For each line below that includes the string "agent", show the whole line.

== == ==

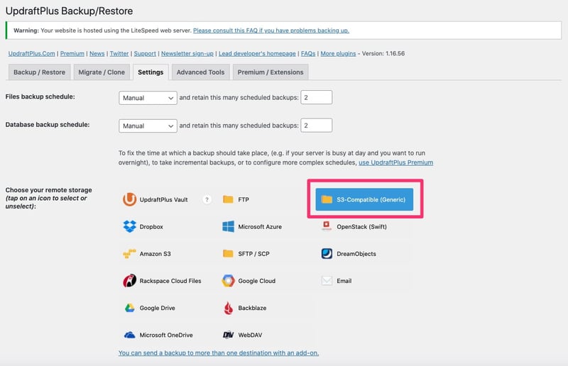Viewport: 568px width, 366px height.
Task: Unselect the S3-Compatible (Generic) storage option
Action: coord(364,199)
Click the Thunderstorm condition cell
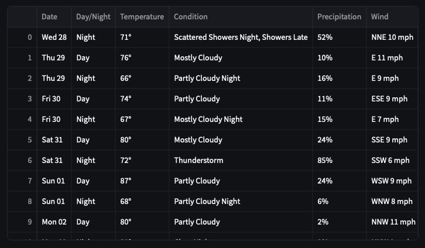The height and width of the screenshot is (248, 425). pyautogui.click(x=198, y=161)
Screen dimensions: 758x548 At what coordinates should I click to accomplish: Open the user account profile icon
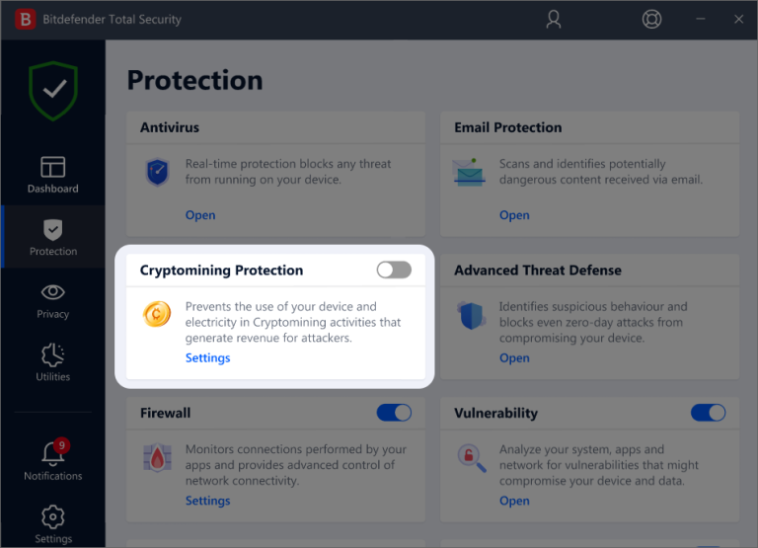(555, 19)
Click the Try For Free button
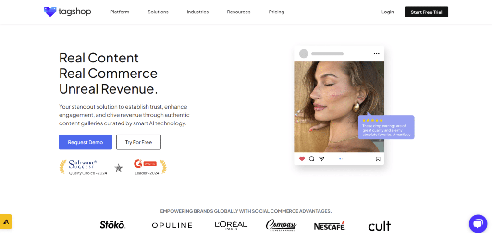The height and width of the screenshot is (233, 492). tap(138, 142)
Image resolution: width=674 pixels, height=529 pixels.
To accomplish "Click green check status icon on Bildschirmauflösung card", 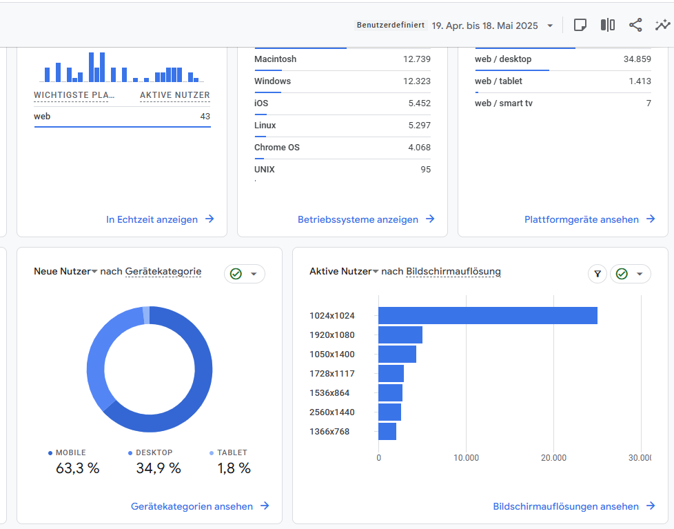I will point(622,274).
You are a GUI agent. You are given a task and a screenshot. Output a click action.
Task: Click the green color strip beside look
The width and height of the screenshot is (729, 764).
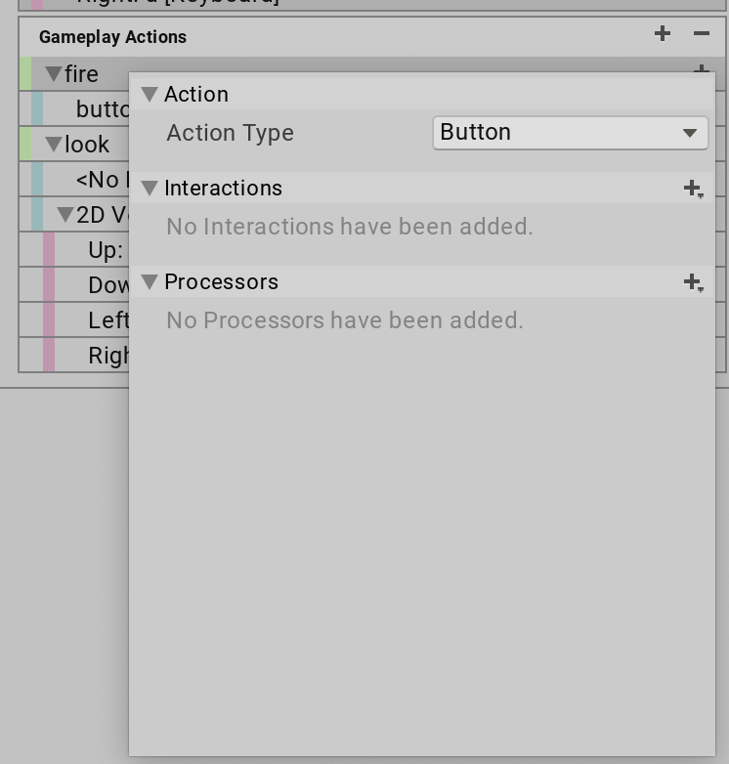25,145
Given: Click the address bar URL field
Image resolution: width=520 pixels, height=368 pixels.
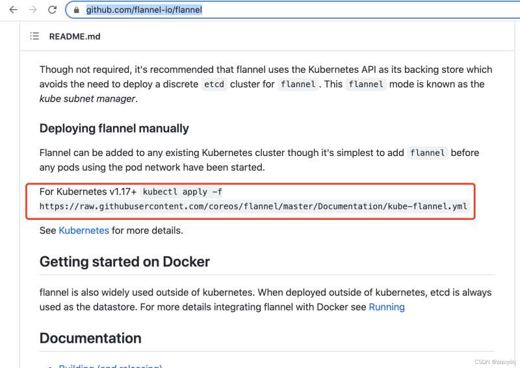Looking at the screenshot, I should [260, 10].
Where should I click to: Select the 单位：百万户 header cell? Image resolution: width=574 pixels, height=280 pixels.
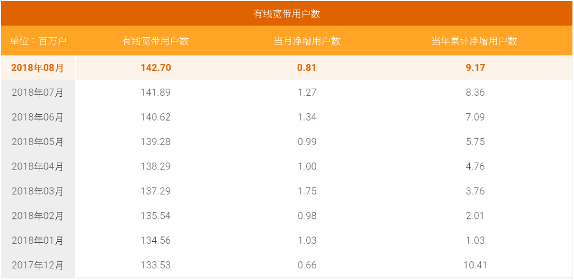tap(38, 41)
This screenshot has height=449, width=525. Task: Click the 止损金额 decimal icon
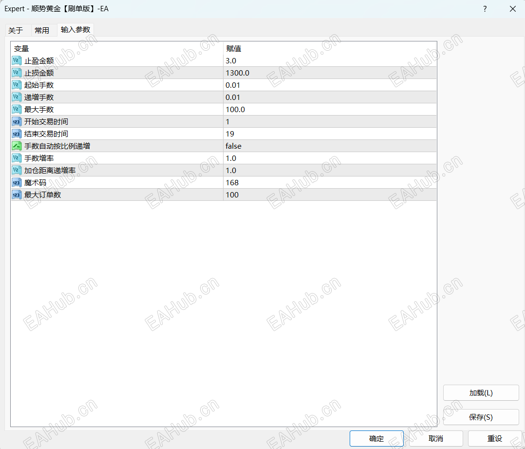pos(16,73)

== == ==

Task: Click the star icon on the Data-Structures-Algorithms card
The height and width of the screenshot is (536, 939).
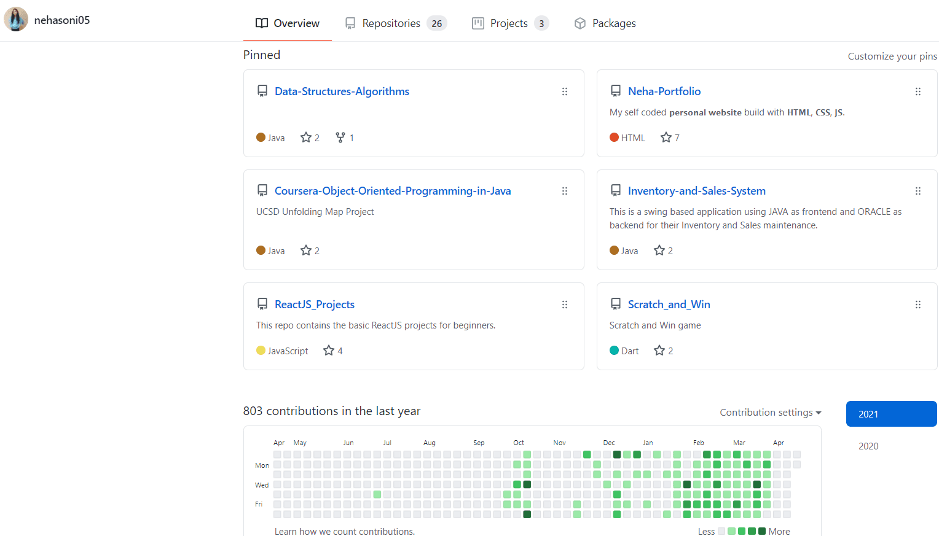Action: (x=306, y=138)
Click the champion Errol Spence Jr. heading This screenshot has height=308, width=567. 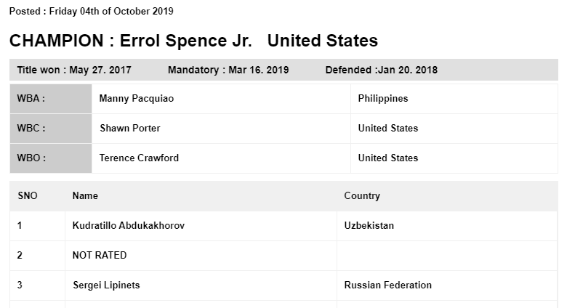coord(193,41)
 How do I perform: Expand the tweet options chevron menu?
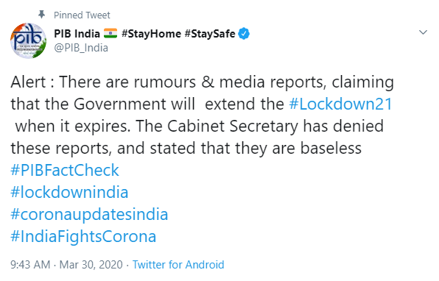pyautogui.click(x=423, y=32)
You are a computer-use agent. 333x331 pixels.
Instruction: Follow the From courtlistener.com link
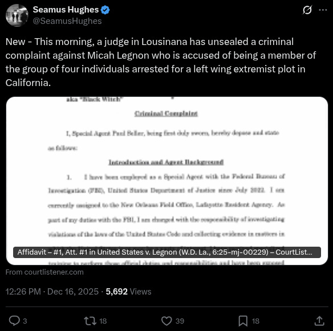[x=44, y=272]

== == ==

■ TASK OUTPUT:
You are a GUI agent. You are given a task and a screenshot. Output a click action.
You are a computer-use agent. 333x331 pixels.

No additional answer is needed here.